Chamberlain: Yes, that is highly improper.

As a fellow boardmember, though, Chamberlain could eyeball some of the books.  And a little quick math told him the numbers there weren’t adding up.  He says he confronted the other board members and Andrew Kissel, a face off he lost.

Murphy: What did you think? At the end of that little bit of accounting, what did you think was going on?

Chamberlain:To be honest with you, frankly, I couldn’t imagine that someone in our building would steal from us.

But someone was stealing—with both hands. Eventually, the rest of the board caught on and demanded answers from their treasurer.   But if Kissel was a financial whiz, it seems he was also a master of the con.

Murphy: How much did he sting the building for?

Chamberlain: The number that gets floated around on paper is $4.7 million.

You might think that explosive discovery would land treasurer Kissel in a New York City jail.  But that didn’t happen.  Somehow, from somewhere, he came up with the cash and paid back those missing millions. In return, he was allowed to leave unpunished.

Chamberlain: There are stories that people witnessed him on the cameras sliding out of the service elevator down to the basement and running down 71st street and 2nd avenue when the whole building became aware of the problems.

Murphy: Skulking away, huh?

Chamberlain: Yeah.

And where does a disgraced millionaire skulk off to?  Why Greenwich... Connecticut of course?
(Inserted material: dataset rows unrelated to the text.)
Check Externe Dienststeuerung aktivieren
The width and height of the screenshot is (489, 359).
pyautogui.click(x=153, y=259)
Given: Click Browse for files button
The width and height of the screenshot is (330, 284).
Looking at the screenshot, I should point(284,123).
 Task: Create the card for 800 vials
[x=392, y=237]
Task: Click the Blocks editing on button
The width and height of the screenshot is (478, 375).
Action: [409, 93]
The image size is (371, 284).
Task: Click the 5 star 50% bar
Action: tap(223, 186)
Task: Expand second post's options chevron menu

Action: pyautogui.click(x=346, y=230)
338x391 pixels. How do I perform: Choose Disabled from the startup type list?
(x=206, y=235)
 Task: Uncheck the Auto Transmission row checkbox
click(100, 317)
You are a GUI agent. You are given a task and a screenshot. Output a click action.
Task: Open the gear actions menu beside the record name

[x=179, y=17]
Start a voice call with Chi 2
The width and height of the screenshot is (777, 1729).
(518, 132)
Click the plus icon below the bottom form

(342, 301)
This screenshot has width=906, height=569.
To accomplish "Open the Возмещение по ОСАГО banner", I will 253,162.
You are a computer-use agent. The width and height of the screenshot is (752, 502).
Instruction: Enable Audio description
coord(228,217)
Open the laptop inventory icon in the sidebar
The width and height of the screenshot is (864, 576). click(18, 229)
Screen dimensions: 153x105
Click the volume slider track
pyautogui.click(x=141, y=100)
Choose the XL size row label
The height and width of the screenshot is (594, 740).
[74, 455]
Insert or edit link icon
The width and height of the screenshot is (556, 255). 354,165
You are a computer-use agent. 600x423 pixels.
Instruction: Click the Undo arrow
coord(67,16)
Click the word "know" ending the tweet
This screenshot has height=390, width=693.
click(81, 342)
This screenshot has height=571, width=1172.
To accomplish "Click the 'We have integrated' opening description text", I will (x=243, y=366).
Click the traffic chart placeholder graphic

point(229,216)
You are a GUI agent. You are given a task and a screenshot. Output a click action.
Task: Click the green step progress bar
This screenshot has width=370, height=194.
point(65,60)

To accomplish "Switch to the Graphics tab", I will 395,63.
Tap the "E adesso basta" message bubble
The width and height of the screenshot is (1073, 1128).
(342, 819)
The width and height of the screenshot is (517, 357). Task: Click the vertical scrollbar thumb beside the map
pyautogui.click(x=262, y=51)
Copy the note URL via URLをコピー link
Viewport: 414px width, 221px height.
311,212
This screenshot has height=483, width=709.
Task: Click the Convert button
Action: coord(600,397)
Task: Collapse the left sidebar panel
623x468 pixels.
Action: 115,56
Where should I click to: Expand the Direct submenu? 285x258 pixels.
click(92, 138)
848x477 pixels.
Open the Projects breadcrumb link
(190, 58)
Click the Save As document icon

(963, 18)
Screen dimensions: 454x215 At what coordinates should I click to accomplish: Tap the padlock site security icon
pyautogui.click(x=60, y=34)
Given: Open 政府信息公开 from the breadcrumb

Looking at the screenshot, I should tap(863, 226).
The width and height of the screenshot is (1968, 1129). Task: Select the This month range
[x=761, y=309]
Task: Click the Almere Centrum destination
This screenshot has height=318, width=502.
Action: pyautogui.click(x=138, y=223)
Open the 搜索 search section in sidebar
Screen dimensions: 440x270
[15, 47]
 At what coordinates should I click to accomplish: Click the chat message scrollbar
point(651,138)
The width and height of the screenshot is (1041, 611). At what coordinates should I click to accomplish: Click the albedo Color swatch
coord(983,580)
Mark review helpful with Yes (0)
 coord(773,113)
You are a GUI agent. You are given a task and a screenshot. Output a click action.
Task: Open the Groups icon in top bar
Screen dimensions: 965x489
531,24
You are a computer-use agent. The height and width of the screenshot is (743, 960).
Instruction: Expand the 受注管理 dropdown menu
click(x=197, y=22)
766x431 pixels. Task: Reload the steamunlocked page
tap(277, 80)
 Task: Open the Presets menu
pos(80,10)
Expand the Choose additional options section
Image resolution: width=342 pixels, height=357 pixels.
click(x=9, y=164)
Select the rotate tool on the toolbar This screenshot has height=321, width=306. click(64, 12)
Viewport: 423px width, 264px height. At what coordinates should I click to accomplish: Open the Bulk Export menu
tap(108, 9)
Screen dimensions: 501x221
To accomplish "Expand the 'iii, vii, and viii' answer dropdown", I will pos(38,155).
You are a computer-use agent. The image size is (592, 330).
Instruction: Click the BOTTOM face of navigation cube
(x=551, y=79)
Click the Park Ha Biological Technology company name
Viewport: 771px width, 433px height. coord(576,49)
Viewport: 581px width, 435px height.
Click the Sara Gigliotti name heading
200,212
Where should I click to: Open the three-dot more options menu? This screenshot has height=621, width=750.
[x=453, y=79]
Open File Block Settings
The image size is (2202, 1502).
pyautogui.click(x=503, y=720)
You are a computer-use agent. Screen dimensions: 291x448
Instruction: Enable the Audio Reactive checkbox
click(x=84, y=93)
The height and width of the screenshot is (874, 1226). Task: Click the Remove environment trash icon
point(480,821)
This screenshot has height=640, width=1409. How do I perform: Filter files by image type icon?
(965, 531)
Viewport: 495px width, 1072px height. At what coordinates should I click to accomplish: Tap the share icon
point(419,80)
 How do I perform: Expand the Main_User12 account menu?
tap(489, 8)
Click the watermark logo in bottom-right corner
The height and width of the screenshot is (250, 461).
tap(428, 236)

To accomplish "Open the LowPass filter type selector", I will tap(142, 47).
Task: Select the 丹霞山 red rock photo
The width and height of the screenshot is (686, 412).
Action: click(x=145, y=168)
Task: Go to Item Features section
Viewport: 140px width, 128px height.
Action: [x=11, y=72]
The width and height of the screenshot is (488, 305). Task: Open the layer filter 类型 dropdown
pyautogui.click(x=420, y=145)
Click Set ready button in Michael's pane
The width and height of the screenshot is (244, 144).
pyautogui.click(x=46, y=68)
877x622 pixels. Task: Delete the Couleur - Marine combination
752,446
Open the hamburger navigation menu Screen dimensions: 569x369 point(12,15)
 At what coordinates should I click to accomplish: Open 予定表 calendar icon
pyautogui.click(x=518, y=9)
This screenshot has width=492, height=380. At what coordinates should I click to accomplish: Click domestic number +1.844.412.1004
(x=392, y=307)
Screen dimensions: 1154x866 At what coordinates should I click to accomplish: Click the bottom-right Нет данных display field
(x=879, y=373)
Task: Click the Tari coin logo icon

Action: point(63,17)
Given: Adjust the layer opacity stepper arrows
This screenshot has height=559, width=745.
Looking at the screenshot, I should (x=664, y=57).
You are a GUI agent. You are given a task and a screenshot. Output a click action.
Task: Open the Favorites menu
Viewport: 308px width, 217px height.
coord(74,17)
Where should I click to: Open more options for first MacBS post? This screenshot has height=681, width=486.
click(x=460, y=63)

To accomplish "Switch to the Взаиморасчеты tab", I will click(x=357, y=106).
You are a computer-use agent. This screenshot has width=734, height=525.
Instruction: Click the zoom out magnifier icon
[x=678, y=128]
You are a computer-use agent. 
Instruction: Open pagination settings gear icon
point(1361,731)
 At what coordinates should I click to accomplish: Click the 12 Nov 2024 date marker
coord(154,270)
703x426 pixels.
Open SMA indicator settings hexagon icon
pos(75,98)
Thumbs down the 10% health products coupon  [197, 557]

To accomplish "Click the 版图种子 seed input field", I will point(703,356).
It was home to big money. 

But instead of contemplating his misdeeds, in 2003, Andrew Kissel was dreaming up more schemes and playing more dirty monopoly with other people’s money.  He wasn’t the only Kissel in crisis mode, either.  Half way around the world in Hong Kong, his younger brother was worrying about a killer pandemic and his family’s safety.  Sadly, it seems Rob Kissel was sweating over the wrong assassin.